A muddy path winds its way through the woodland with bedrock exposed in places until a gate through the deer fence at the end of this part of the walk. A faint path turns to the right and scores its way through long grass that had turned the colour of straw, it eventually petered out so I aimed for the notch in the skyline below the prominent crag, An Grianan. It is a distinctive point at the north end of the long 3 kilometre ridge up to Beinn Ceitlein. An extra 55 metres of ascent was required to the summit of An Grianan but was worth it for the splendid views across Glen Etive to both Buchaille Etive Mor and Beag as well as Bidean nam Bian.

The sky was a serene mix of deep blue dappled with grey clouds. The walking conditions were perfect, there was no whisper of  wind and, although it was just about freezing, the hard exercise of the climb kept the body warm. It was the steep slopes, greasy rocks and patches of hard ice that made the walking difficult.
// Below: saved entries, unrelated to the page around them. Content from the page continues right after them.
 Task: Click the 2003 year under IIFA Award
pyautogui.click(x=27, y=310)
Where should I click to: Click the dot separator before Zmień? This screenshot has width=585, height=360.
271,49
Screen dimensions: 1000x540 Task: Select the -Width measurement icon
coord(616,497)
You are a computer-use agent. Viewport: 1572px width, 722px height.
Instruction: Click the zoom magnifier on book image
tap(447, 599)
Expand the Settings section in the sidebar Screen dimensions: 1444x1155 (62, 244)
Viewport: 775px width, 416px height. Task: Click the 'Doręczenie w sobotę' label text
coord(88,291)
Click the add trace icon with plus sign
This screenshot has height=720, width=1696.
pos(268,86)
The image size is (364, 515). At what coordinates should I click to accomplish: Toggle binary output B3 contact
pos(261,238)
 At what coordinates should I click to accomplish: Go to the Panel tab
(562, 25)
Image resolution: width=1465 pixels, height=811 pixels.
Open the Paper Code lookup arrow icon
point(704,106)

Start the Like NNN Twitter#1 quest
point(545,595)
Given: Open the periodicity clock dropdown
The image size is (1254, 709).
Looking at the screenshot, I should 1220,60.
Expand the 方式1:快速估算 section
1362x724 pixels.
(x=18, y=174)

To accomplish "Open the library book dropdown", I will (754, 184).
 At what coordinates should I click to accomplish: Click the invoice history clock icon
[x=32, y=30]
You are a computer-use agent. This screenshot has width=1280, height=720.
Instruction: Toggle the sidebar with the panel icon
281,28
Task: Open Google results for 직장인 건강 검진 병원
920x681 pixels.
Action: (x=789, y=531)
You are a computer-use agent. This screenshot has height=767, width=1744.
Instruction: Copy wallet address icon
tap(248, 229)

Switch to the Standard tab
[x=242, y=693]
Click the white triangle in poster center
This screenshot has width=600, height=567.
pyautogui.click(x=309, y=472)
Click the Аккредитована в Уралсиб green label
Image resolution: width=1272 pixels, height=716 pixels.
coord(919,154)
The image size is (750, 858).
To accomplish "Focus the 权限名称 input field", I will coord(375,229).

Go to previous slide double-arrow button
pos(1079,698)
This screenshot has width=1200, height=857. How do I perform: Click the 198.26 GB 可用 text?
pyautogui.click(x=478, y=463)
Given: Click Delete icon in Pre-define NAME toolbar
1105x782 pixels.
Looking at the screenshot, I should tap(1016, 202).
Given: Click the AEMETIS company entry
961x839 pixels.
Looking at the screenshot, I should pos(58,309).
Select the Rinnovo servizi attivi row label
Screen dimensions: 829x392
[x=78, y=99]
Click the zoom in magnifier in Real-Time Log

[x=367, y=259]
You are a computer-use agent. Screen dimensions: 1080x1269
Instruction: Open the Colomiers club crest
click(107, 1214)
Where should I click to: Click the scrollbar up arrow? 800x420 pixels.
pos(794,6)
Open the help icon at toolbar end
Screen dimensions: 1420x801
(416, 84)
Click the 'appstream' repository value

This changed for the better as I turned southwards from the narower section of the ridge and began the traverse across the gentler slopes leading to the cairn of Beinn Ceitlein. There were rock bands, glinting frozen lochans, patches of snow, scree and boulders. In the distance the objective of the day, Stop Dubh, stood dark and proud like a wedge of toblerone, it seemed well named.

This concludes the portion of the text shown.